County Counsel Nick Chrisos didn’t return a message seeking comment, and the rest of the Board of Supervisors couldn’t be reached late Tuesday afternoon.

Much of Spitzer’s concern rests with an outside legal opinion from Orrick, Herrington and Sutcliffe, which he said was the only legal advice on the topic provided by the county counsel.

According to Spitzer, that May 7 opinion is only four paragraphs long and states that the pension contribution should be tax deductible.

Beyond appearing questionable on its face, Spitzer said, the opinion lacks any supporting evidence, such as citing regulations, tax codes or case law.

“Really?” asked Spitzer. “I’m going to take IRS and potential prosecutorial exposure advice from a four-paragraph memo with no legal research, no citations, no call to IRS?”

“It’s just crazy to me,” he said.

Nelson, meanwhile, considered the supervisors’ charitable donation and the county’s pension contribution on their behalf to be completely separate.

“The supervisors aren’t donating their pension contribution to the pension plan,” said Nelson. “All the supervisors are doing is making a charitable contribution.”

Last week’s move was the latest in a series of efforts to reform supervisors’ pensions, which have attracted strong criticism from labor leaders.

While supervisors have pushed employees to contribute their full share and some employee groups have agreed, the supervisors haven’t done so themselves.

Past reform efforts have been largely spearheaded by Nelson, who has pushed to eliminate the supervisors’ pensions and replace them with either a 401(k) plan or Social Security.

But those efforts failed from a lack of support by his colleagues, leading Nelson to lobby for a requirement that new supervisors accept the lowest available pension plan, 1.62 percent at 65.

That change was approved by voters last June, with Spitzer coming in under the new plan when he was sworn in this January.

“I think we’ve made a lot of progress” on supervisors’ pensions, said Nelson, describing the 1.62 percent at 65 requirement as an “enormous” improvement.
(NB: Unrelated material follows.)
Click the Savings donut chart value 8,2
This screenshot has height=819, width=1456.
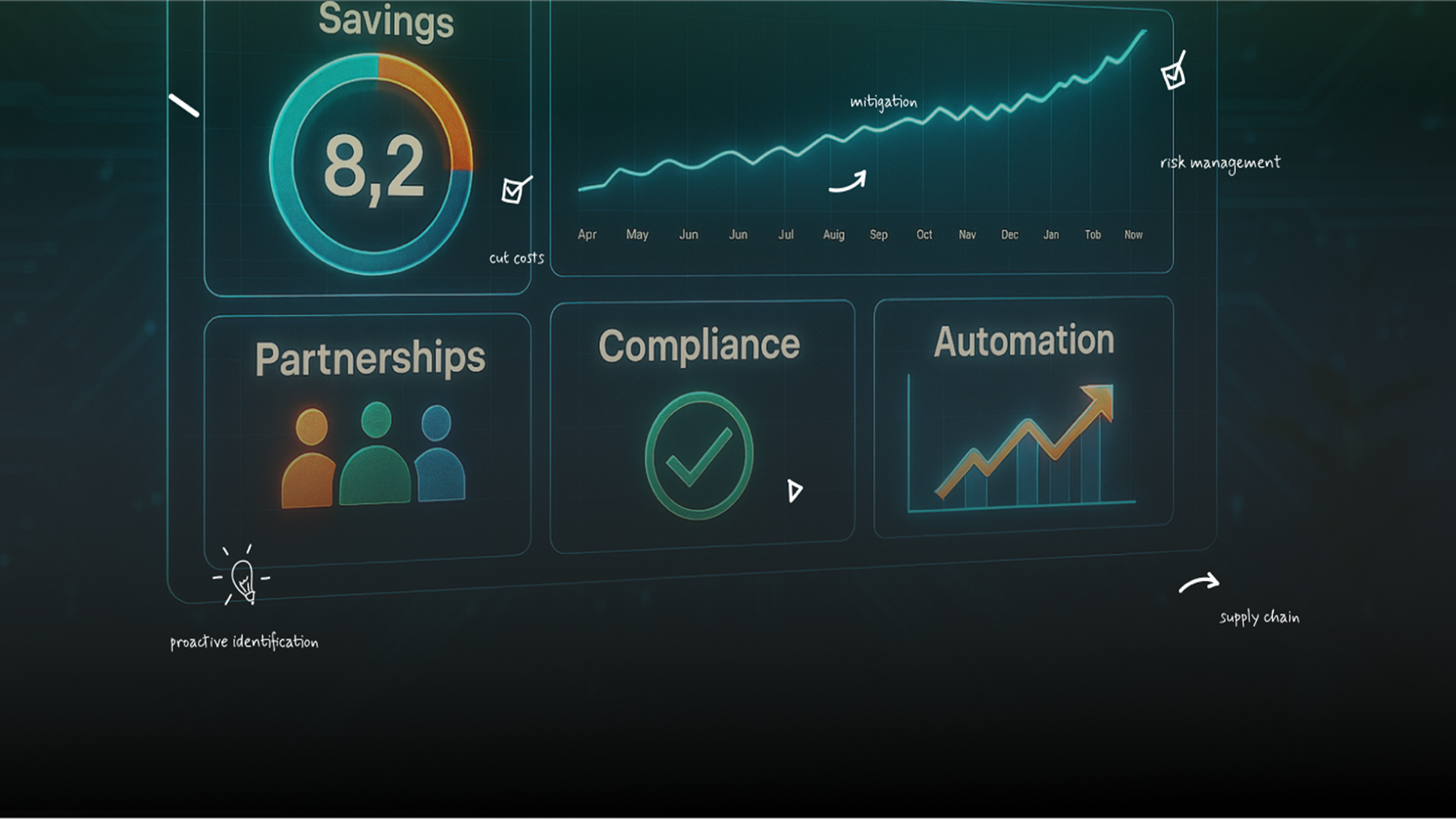click(x=372, y=166)
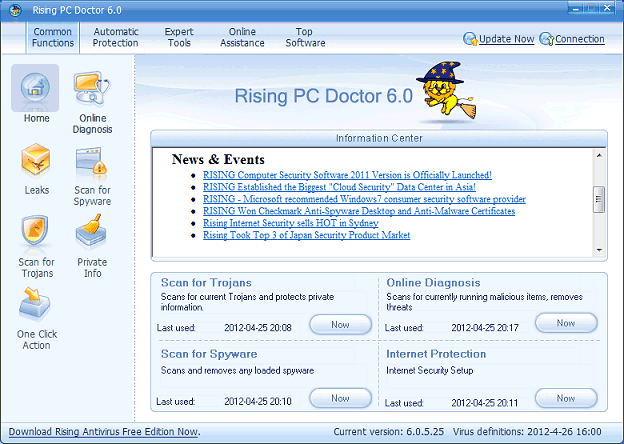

“There is no system in trouble that pays benefits at the age of 65,” other than Social Security, he added.

Supervisor John Moorlach accepts the most generous pension among his colleagues: 2.7 percent at 55. He said he pays for the bump in benefits through a “reverse pickup” of around $14,000 per year.

Spitzer and Supervisor Janet Nguyen receive 1.62 percent at 65, while Nelson and Vice Chairwoman Pat Bates aren’t part of the county’s pension system.

Moorlach recently took credit for the new arrangement, calling paying his full employee share “the appropriate course of action” as county managers agree to pay their share.

Meanwhile, Spitzer said he also endorses having supervisors pay their full share but is left concerned about the approach.

“We should be doing what we’re asking of our employees. But we have to make sure it’s lawful,” said Spitzer.